Utilizing medication reconciliation is one of the best and most reliable ways to solve the issue. Still, by no means it is not the only element that meets the needs of citizens in quality treatment and prevention. Coordination of medication intake permits a healthcare professional and a patient to be “on the same wavelength” (The importance of medication reconciliation, 2018). Thus, medical services are adequately met and disclosed in the best possible way.
The designated initiative has a fairly wide range of positive aspects for patient care. Often, people receive noticeable benefits, as well as reducing the risks of possible undesirable events and phenomena, in particular those associated with taking medications (Choi & Kim, 2019). Proper medication is a responsible matter and it depends on whether the drugs will help a person cope with the disease and how quickly it will happen.
Health Care Agency
Furthermore, it is also worth noting such a crucial moment as the relationship of a specific intervention with a Health Care Agency. At least, the “service provider” agrees and approves medicines intended to treat sick people. This is caused by a particular concern for the country’s individuals, well-being, and prosperity. Patients can use the prescribed medical products with complete confidence, without fear of further outcomes.
Utilizing medicine rehabilitation, at best, should enter the practice of nurses in each of the regions of the United States. Unfortunately, the tendency to use this solution is not so common in modern medical practice (Krivanek, 2019). In particular, this process is not even covered in specialized educational institutions where future nurses study (Krivanek, 2019). Due to this intervention, the coordination and control of medication intake methods will be adjusted, and the problem of re-hospitalization should be “mitigated.”
Choi, Y. J., & Kim, H. (2019). Effect of pharmacy‐led medication reconciliation in emergency departments: A systematic review and meta‐analysis. Journal of Clinical Pharmacy and Therapeutics, 44(6), pp. 932-945. Web.
Dautzenberg, L., Bretagne, L., Koek, H. L., Tsokani, S., Zevgiti, S., Rodondi, N.,… & Knol, W. (2021). Medication review interventions to reduce hospital readmissions in older people.

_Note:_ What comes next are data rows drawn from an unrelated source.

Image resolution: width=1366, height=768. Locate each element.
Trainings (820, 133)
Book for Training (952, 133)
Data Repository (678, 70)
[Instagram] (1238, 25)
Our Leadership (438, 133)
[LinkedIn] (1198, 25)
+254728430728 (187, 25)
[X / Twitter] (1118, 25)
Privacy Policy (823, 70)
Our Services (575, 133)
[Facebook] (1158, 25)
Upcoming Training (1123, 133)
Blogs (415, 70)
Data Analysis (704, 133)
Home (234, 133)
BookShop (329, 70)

Journal of the American Geriatrics Society, 69(6), pp. 1646-1658. Web.
Glans, M., Kragh Ekstam, A., Jakobsson, U., Bondesson, Å., & Midlöv, P. (2020). Risk factors for hospital readmission in older adults within 30 days of discharge–a comparative retrospective study. BMC Geriatrics, 20(1), pp. 1-12. Web.

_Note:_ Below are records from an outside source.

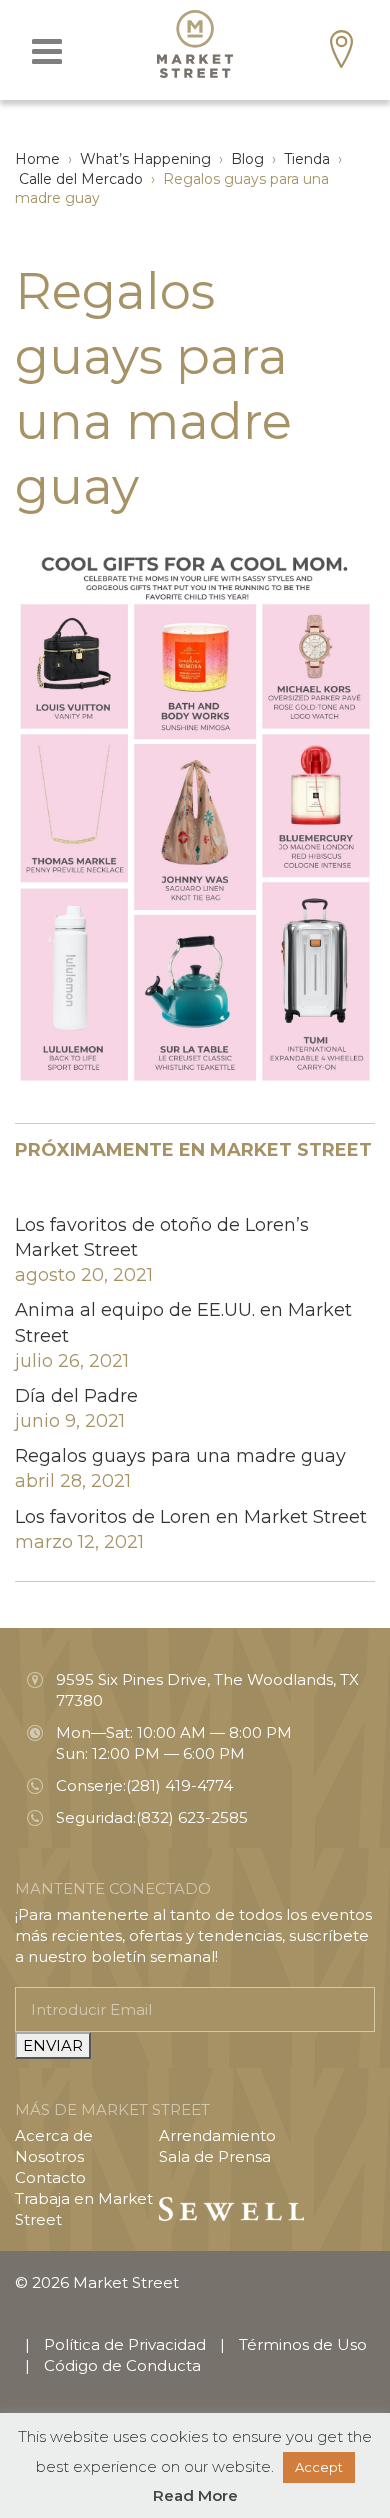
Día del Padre (76, 1396)
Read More (195, 2495)
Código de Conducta (122, 2365)
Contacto (50, 2177)
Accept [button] (319, 2467)
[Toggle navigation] (47, 51)
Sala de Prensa (215, 2156)
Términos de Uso (303, 2344)
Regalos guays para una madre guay (180, 1456)
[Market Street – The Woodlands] (195, 44)
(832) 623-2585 (192, 1817)
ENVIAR (53, 2045)
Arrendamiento (217, 2135)
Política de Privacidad (125, 2344)
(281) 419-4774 (179, 1785)
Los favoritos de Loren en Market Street (191, 1517)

Krivanek, M. J., Dolansky, M. A., Kukla, A., Ramic, M., Guliano, J., Waite, P., & Small, D. (2019). Perspectives from academic and practice leaders on nursing student’s education and role in medication reconciliation. Journal of Professional Nursing, 35(2), pp. 75-80. Web.
Patel, E., Pevnick, J. M., & Kennelty, K. A. (2019). Pharmacists and medication reconciliation: a review of recent literature. Integrated Pharmacy Research & Practice, 8, p. 39. Web.
The importance of medication reconciliation. (2018). Meritus Health. Web.
Upadhyay, S., Stephenson, A. L., & Smith, D. G. (2019). Readmission rates and their impact on hospital financial performance: a study of Washington hospitals. Inquiry: The Journal of Health Care Organization, Provision, and Financing, 56, pp. 1-10. Web.